## start PAGE
The erotic is an energy source. Its energy is desire—intense, beyond your own control and intention, and unsafe, like a cliff path without a handrail. You lack detachment: you are there, right at the edge. This is not your territory: you are on the lip of someone else’s. Lean Logic argues that this energy feeds into—gives intensity to—all our other emotions. The erotic is the dazzling power supply, the soular energy, on which we depend for the whole of our emotional lives.

At its heart is the possibility of a gift. Things that you take are more-or-less under your control and, to that extent, lack excitement. Things that you are given have an independent life of their own: you can never be quite sure that they will come your way, nor that, if they do, they will be the real thing, nor that what you give back is as real as what you receive. But you live in hope on all these, aware that this garden will yield its reciprocal gifts only if it is cultivated and watered and walked in:

Mane surgamus ad vineas, videamus si floruit vinea, si flores fructus parturiunt, si floruerunt mala punica: ibi dabo tibi ubera mea.

Let us rise up early and go to the vineyards; let us see if the vine flourish, whether the tender grape appear, and the pomegranate are ripening: there will I give thee my breasts.198

Eric Gill gives us an engraving of this, called “Ibi Dabo Tibi”.

This sense of giving and surrender irrigates every other aspect of our culture. The extent to which we enter into a Corot landscape or a Vermeer household is the extent to which we surrender ourselves to them. The English poet George Herbert was intent on surrender, seeming not to mind too much whether it was to a woman or to God. He needed the erotic. He knew . . .
## end PAGE
## start DATA EXCERPTS
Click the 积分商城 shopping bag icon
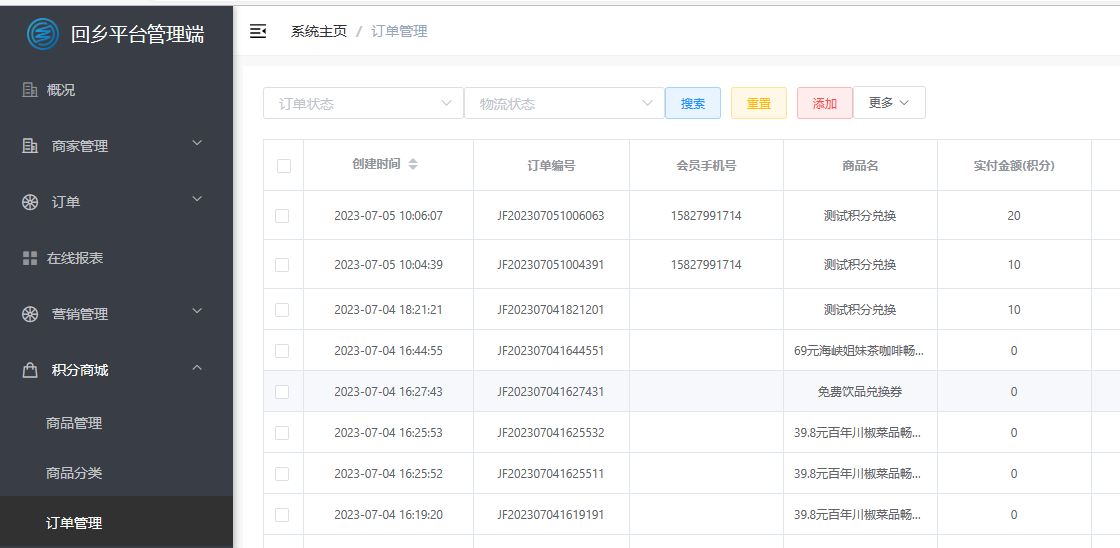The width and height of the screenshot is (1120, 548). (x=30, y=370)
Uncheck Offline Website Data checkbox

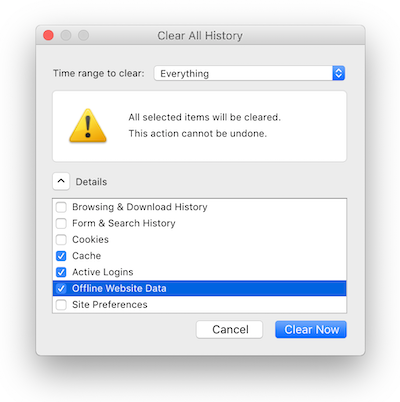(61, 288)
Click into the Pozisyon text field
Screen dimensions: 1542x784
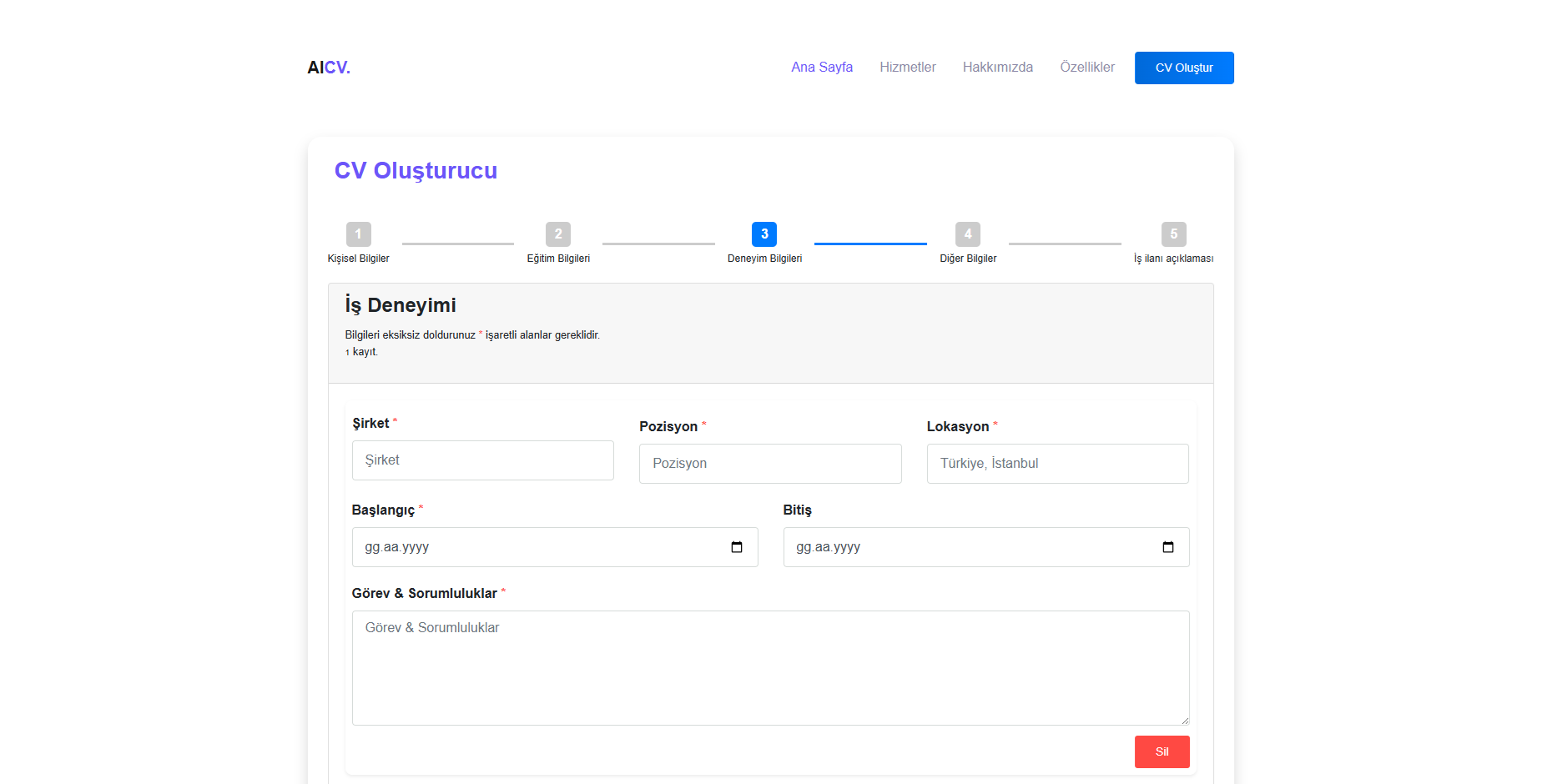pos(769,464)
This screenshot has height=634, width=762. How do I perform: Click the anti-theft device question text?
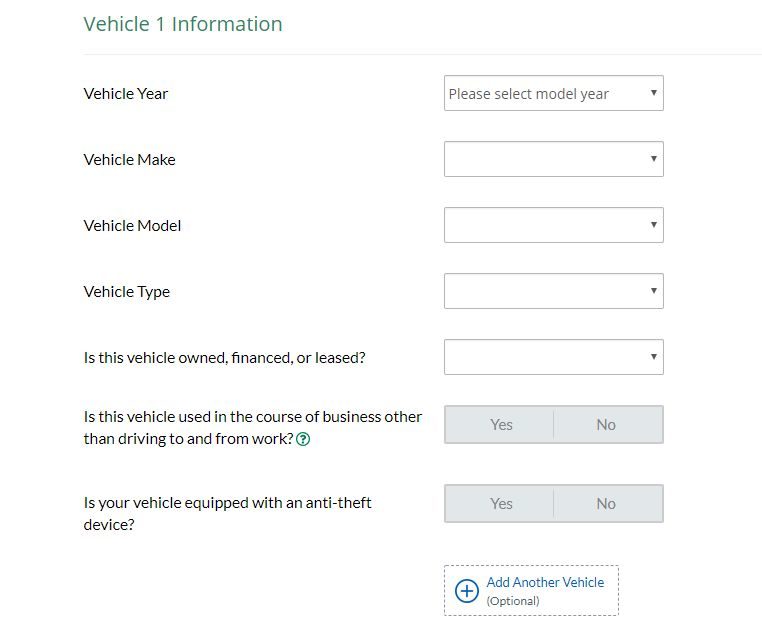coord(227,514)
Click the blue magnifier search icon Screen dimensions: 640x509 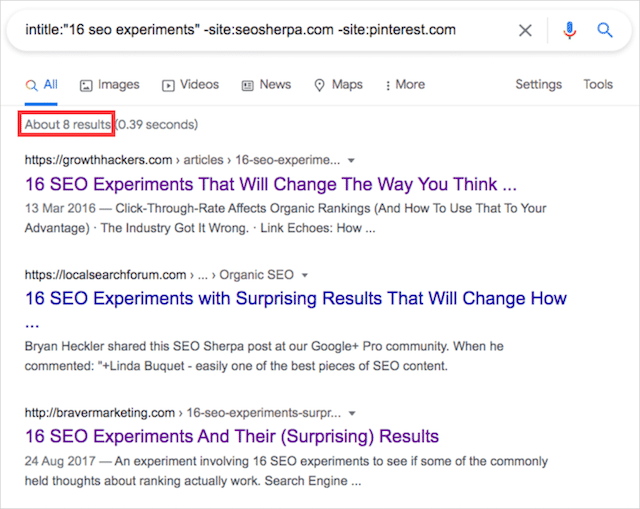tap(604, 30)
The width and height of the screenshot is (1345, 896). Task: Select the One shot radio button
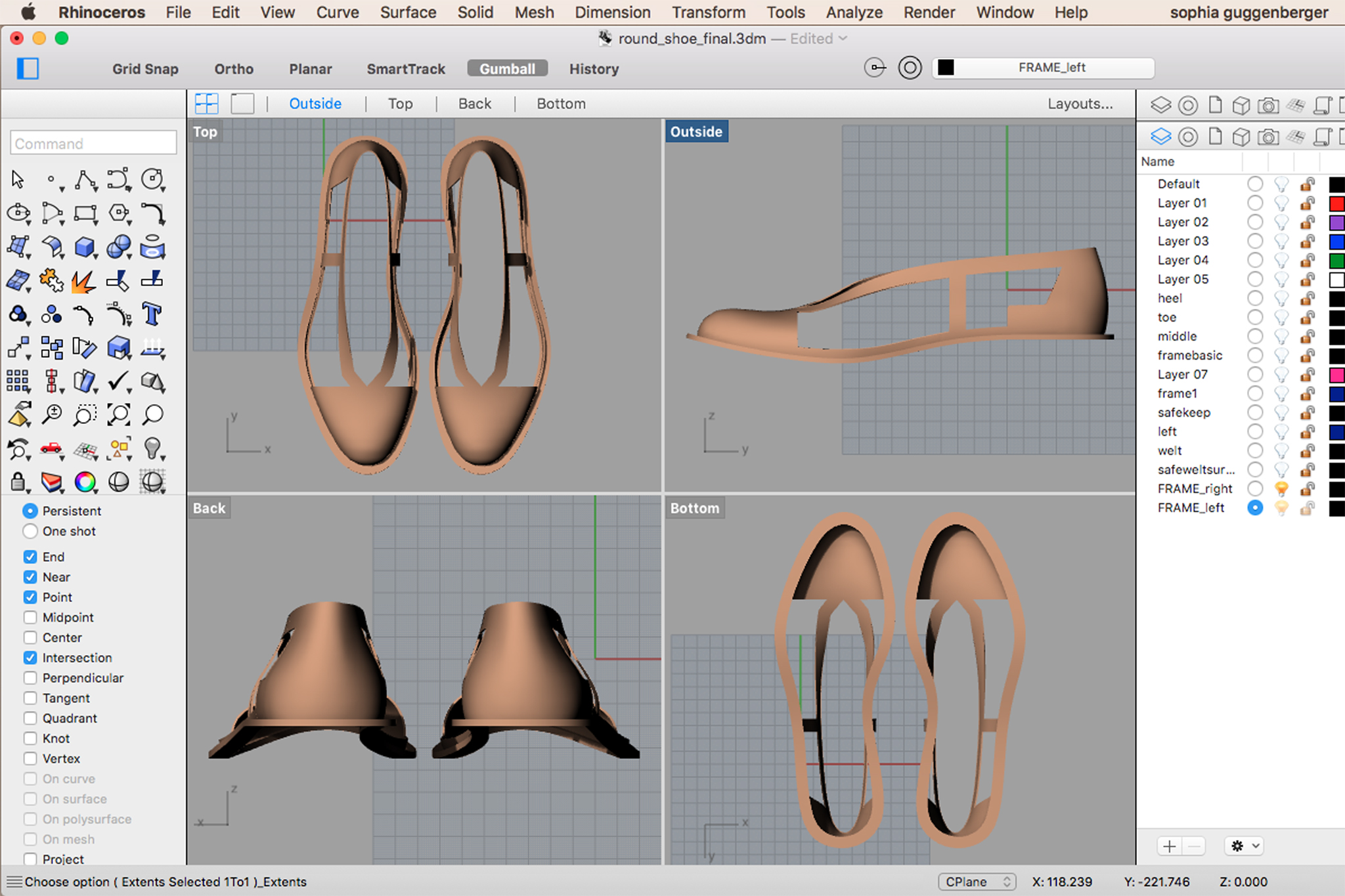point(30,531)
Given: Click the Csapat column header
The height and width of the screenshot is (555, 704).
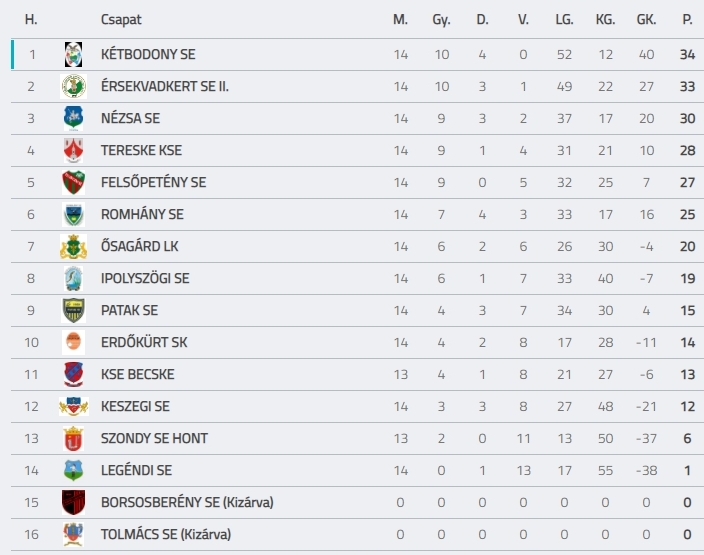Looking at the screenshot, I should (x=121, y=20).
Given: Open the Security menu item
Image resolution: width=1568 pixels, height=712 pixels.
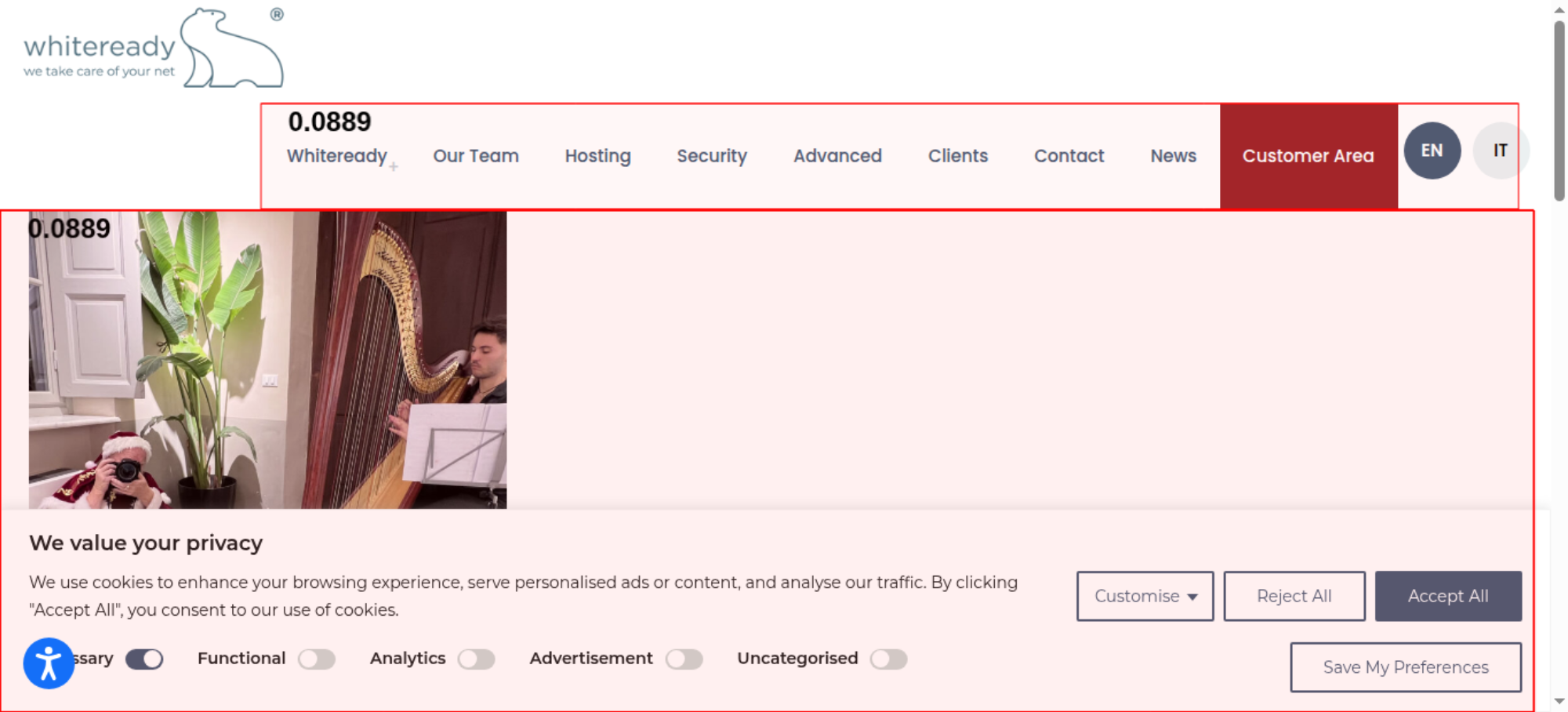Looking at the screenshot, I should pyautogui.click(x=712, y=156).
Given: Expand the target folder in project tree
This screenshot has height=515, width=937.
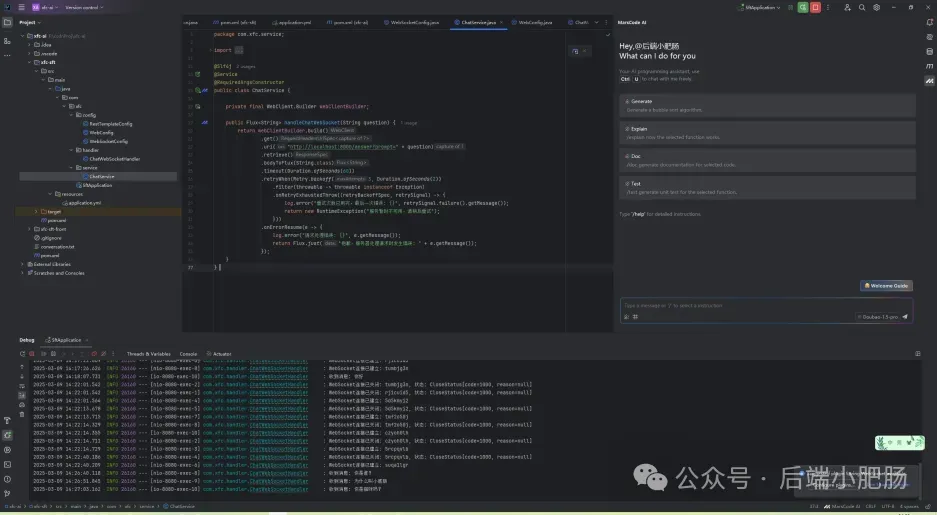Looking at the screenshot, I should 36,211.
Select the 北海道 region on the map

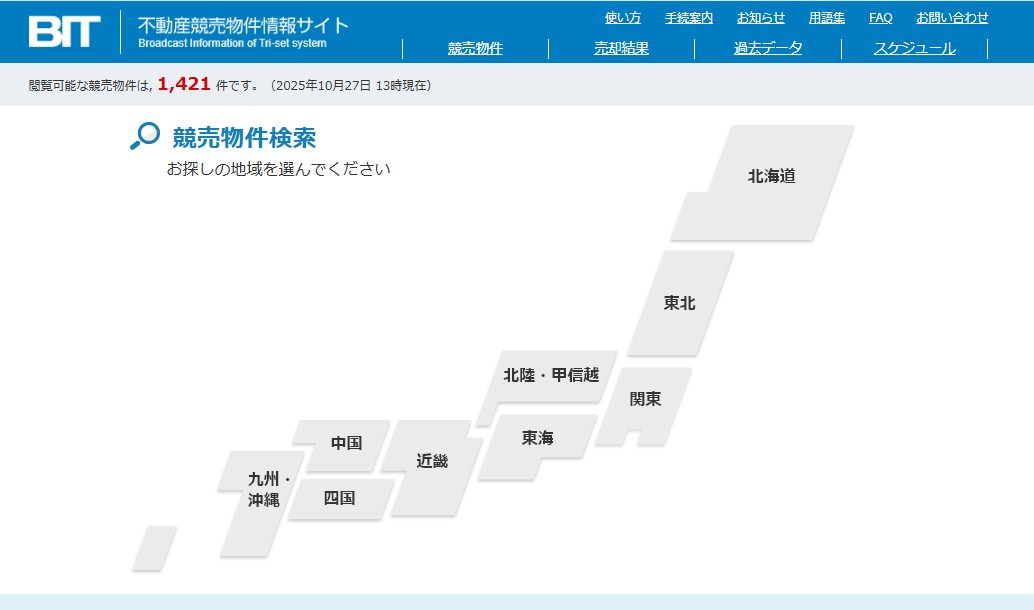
## end DATA EXCERPTS
• [INSTRUCTION]: Continue the passage on the erotic as an energy source, picking up after its final words.

• [EXERCISE OUTPUT]:
. . . the ways of pleasure; the sweet strains,
The lullings and the relishes of it;
The propositions of hot blood and brains;
What mirth and music mean . . .

George Herbert, The Pearl, 1633.199

. . . and here is Richard Crashaw being rather carried away, it seems:

Lord, when the sense of thy sweet grace
Sends up my soul to seek thy face.
Thy blessed eyes breed such desire,
I dy in love’s delicious Fire.

Richard Crashaw, A Song, 1652.200

We have this idea, too, in the mystic tradition of Islam—Sufism—intoxicated with love, living with ecstasy, for which . . .

. . . the soul needs the wings of human love to fly toward divine love; [it is] the ladder leading to the love of the Merciful.201

And this is also the unlikely location of medieval monasticism, empowering with erotic energy a multinational institution designed for spiritual observance, care of those in need, education, publishing, archiving and population control. Although the monks and nuns of that long-lived tradition did in some ways “leave the world upon a shelf” as Chaucer observed in The Canterbury Tales, the principle was: do not repress energetic drives such as sex; use them as the energy source for talent, love and hard thinking, but set them in a different context.202 There was, it is true, an evident risk of failure and compromise in redirecting these drives from the erotic love of people to loving God, but the monastic discipline was skilful and experienced: it knew how to handle large resources of emotional energy—and how to contain it within the context of music and poetry, the graphic arts and prayer, architecture, charity, philosophy, community building, and that daily workout for the emotions provided by the Psalms (see “Feeling Better?” below).203

Emotions are laid bare by ritual in the Psalms

The emotional capital of Western culture is, in part at least, a gift from its religion—and the spectrum of emotion is clearly visible in the Psalms, composed for ritual which contains and socialises the difficult emotions—violence, vengeance, betrayal, yearning, lament. In the thin rituals of the market, this full-blooded recognition of the “bad” emotions—along with the “good” ones—is censored and discarded. But if only the good emotions are permitted, the bad ones develop unsupervised: the possibility of recognising them and of learning how to handle them closes down. Better to celebrate them.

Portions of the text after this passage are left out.